▶ WHAT TO DO: Every line that holds the word "agent" needs to be copied from the data below.

▶ Dataset excerpts:
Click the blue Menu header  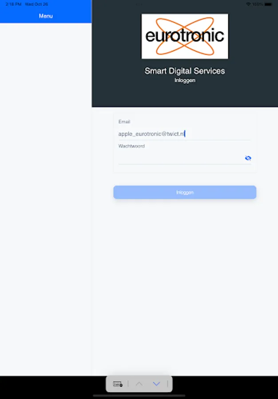coord(46,16)
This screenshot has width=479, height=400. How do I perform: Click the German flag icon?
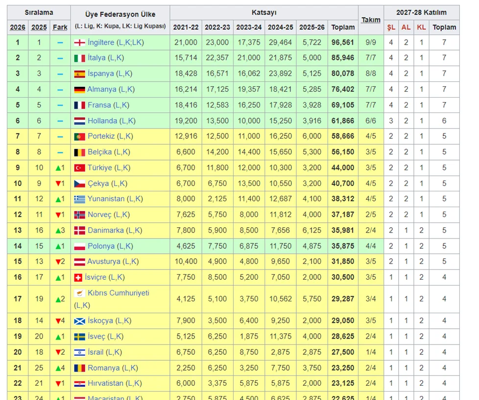point(79,90)
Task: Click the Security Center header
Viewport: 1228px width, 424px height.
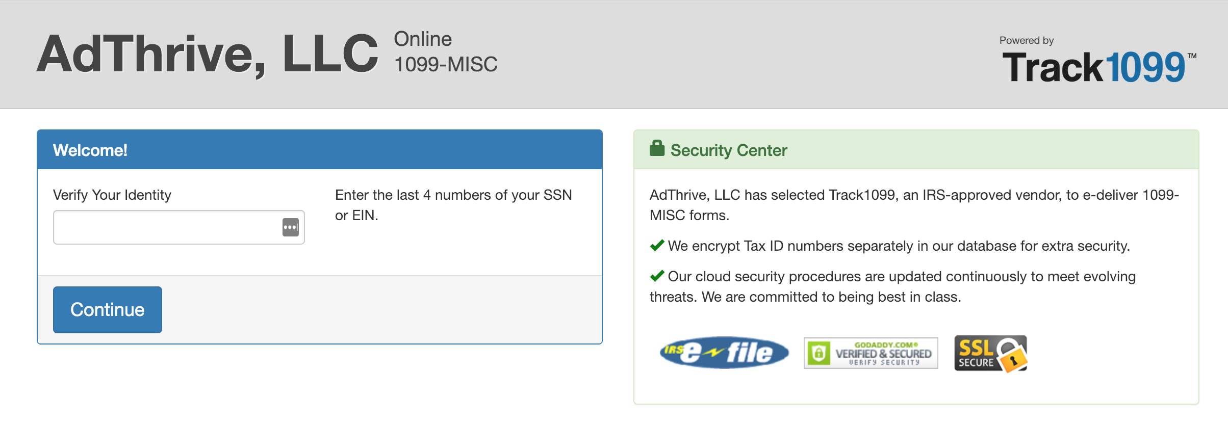Action: pos(728,150)
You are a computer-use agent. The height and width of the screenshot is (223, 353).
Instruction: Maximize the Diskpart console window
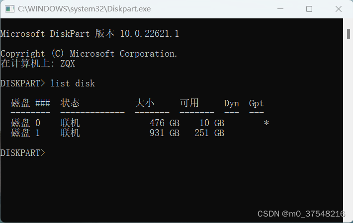[309, 9]
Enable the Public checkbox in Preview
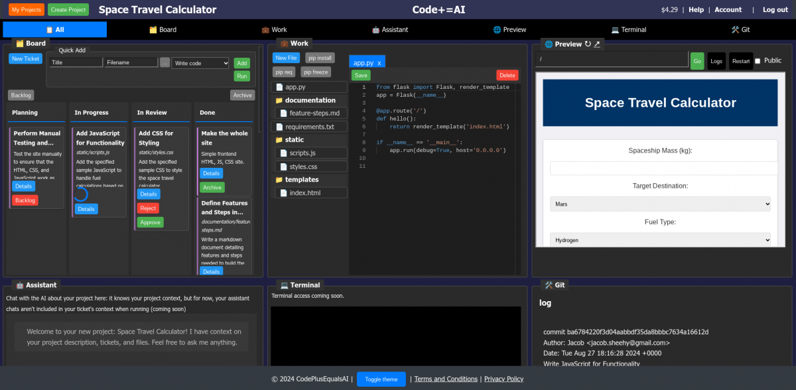Screen dimensions: 796x390 tap(758, 61)
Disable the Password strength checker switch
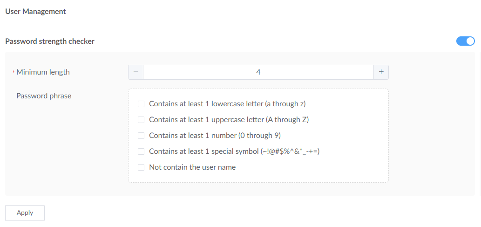481x227 pixels. tap(465, 41)
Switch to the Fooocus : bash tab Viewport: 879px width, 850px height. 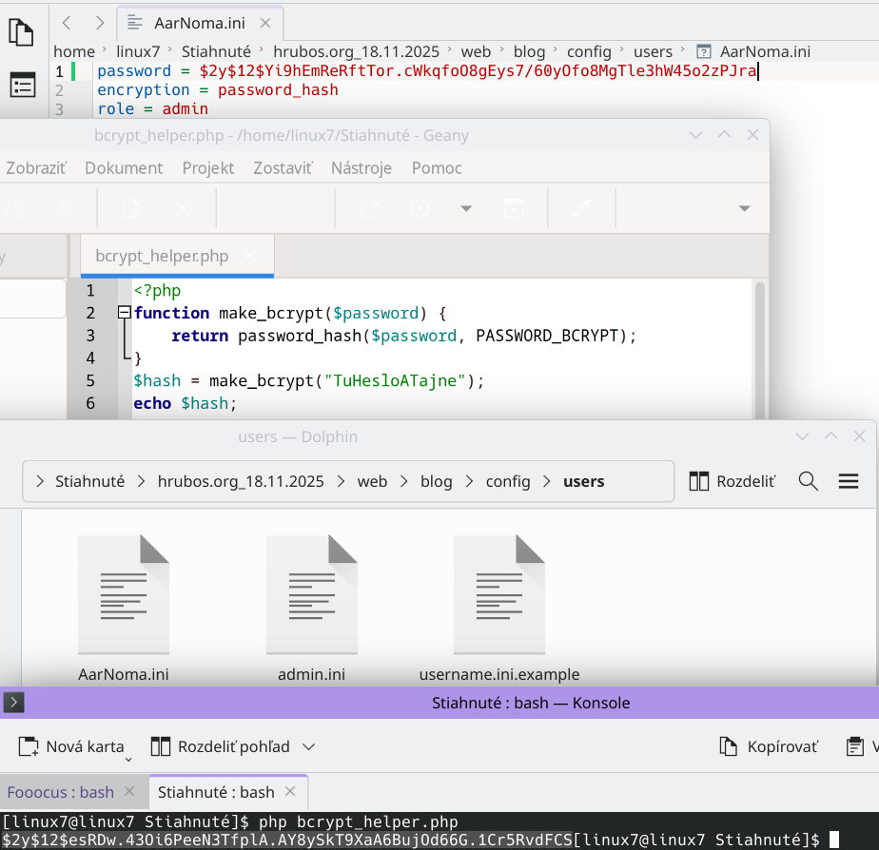61,792
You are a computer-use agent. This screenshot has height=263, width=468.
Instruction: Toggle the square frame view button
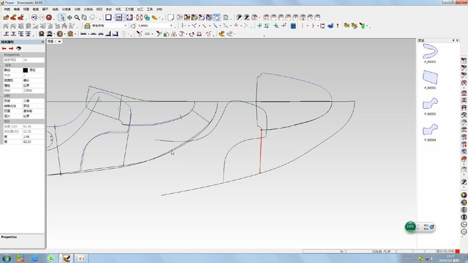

▶ OUTPUT BELOW:
You are a computer-use agent. The height and width of the screenshot is (223, 353).
You are a computer-use agent. This screenshot has height=263, width=468.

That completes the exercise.